## Supplied entries

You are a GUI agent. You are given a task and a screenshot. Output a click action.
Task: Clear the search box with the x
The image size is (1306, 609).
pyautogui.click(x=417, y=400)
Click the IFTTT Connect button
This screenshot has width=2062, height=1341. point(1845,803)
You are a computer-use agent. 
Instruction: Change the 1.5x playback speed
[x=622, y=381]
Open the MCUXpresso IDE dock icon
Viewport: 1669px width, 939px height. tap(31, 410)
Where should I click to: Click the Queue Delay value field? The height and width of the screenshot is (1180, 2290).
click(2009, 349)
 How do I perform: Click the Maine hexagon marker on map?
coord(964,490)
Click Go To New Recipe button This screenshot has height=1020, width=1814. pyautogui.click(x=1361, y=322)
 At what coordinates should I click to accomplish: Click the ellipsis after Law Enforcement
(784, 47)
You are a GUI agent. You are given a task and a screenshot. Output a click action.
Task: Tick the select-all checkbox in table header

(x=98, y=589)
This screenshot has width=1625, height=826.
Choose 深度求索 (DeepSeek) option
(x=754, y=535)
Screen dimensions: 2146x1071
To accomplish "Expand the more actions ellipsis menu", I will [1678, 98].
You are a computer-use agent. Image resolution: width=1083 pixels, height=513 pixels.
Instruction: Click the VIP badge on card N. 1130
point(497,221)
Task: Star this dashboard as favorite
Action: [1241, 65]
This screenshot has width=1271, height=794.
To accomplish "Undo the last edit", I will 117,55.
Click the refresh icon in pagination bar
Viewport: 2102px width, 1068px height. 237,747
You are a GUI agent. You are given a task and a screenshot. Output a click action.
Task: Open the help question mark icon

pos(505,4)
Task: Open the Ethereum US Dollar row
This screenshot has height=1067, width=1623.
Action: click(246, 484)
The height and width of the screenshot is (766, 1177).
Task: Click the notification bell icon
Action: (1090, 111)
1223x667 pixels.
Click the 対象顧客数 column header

## Exercise details
Copy out every line of the material above that contains the string "pixels".

## Result
You are a computer-use agent. Image resolution: width=1083 pixels, height=513 pixels.
1223x667 pixels.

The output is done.